**Goal 1:**
Translate this sentence from the passage on Robert Howie Fisher into Spanish: "He was educated at George Watson's School in Edinburgh."
**Goal 2:**
Use the passage on Robert Howie Fisher to answer these:
(a) In what year did he graduate BD?
(b) Where did he hold his first post as an assistant?
(c) Which parish did his father serve as minister?
**Goal 3:**
Write the next part of the passage on Robert Howie Fisher, picking up after its final sentence.

**Excerpted text:**
·····

Robert Howie Fisher (1861–1934) was a Scottish minister in the 19th century who became Chaplain in Ordinary to King George V in Scotland from 1913.

Life

He was born on 27 April 1861 the son of Rev Matthew Fisher, minister of Cross and Burness parish on the isle of Sanday, Orkney. He was educated at George Watson's School in Edinburgh. He took a general degree at Edinburgh University graduating MA in 1880 then a degree in Divinity graduating BD in 1884. He was licensed to preach as a minister of the Church of Scotland by the Presbytery of Edinburgh in May 1884.

His first post was as assistant in St Bernard's Church in Stockbridge, Edinburgh. He was ordained as minister of Skelmorlie in August 1885. He translated to Jedburgh Parish church in November 1890 and in 1896 moved to West Church, Aberdeen. In October 1900 he translated to Morningside Parish Church in Edinburgh. In 1905 he was living in Morningside Manse on Morningside Park, west of the church.

·····

**Provided material:**
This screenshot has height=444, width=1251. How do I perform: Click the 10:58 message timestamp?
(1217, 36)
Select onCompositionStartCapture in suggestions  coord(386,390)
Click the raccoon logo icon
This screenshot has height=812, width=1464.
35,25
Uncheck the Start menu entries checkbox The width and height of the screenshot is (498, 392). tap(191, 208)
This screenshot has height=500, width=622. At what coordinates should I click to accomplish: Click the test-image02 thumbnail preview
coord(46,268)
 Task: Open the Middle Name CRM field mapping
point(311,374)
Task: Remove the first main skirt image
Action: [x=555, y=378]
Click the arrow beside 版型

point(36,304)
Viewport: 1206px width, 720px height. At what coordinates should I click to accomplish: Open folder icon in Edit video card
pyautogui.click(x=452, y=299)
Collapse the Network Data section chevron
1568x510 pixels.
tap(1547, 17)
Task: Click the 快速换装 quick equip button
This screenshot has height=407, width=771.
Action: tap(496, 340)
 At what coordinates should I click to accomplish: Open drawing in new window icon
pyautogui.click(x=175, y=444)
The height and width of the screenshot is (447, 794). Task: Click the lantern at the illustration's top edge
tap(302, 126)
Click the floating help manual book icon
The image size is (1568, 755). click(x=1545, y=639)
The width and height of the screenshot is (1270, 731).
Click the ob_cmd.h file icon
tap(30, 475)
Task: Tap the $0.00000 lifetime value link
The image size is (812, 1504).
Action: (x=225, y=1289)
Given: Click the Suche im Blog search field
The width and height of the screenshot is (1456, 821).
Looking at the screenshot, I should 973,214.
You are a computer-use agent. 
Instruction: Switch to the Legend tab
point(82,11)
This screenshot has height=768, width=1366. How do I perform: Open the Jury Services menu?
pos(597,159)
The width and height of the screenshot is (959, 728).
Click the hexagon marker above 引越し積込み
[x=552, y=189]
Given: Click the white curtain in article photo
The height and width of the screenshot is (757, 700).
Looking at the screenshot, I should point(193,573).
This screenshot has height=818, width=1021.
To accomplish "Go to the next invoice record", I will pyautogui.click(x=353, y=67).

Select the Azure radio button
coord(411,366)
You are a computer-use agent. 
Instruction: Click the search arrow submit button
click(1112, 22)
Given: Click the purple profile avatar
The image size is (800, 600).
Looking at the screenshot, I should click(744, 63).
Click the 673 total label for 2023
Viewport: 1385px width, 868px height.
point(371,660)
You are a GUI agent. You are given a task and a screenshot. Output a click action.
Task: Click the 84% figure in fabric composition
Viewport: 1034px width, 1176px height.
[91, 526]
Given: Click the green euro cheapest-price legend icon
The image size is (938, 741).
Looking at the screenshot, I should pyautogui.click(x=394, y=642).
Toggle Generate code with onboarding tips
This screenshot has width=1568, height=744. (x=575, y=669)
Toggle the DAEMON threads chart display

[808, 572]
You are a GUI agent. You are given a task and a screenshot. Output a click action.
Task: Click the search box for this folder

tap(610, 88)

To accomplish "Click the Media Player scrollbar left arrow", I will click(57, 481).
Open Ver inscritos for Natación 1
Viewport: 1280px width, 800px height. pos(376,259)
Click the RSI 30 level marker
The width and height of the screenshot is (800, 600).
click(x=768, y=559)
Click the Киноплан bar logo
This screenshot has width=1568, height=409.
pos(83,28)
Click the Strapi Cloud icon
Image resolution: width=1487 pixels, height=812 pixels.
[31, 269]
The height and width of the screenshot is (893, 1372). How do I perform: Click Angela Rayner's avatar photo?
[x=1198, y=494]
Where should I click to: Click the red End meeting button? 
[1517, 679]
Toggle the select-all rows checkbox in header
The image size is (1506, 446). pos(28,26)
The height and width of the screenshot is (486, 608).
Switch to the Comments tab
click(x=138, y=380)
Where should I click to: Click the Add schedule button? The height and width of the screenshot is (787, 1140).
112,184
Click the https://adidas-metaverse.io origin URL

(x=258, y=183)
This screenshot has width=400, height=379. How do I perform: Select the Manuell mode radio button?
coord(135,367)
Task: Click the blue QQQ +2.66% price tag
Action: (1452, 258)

·····

**Final result 1:**
Se educó en la George Watson's School de Edimburgo.

**Final result 2:**
(a) 1884
(b) St Bernard's Church in Stockbridge, Edinburgh
(c) Cross and Burness parish on the isle of Sanday, Orkney

**Final result 3:**
Edinburgh University awarded him an honorary Doctor of Divinity (DD) in 1905. In 1913 he was made Chaplain in Ordinary to King George V.

In May 1914 he moved to St Cuthbert's Church, Edinburgh as first minister. Here he was in office until 1925 when he retired and was replaced by Rev George MacLeod.

He died on 2 November 1934. He is buried in Dean Cemetery in the west of the city.

Family
On 26 October 1886, at St Giles' Cathedral, he married Margaret Ada Hutchison (born 10 November 1863, died 15 January 1899), daughter of Robert Hutchison of Carlowrie and sister of Thomas Hutchison, Lord Provost of Leith. They had a son, Matthew George Fisher (born 1888) who became an advocate, and daughters, Mary Tait Fisher (born 1891) and Charlotte Williamina Tait Fisher (born 1895).

In 1906 he married Edith Mary Strathearn, daughter of Robert Strathern WS, widow of William Percival Lindsay WS.

Publications

Fisher was editor of Life and Work church magazine from 1902 to 1925.

The Four Gospels (1899)
The Beatitudes (1912)
The Outside of the Inside: Reminiscences (1919)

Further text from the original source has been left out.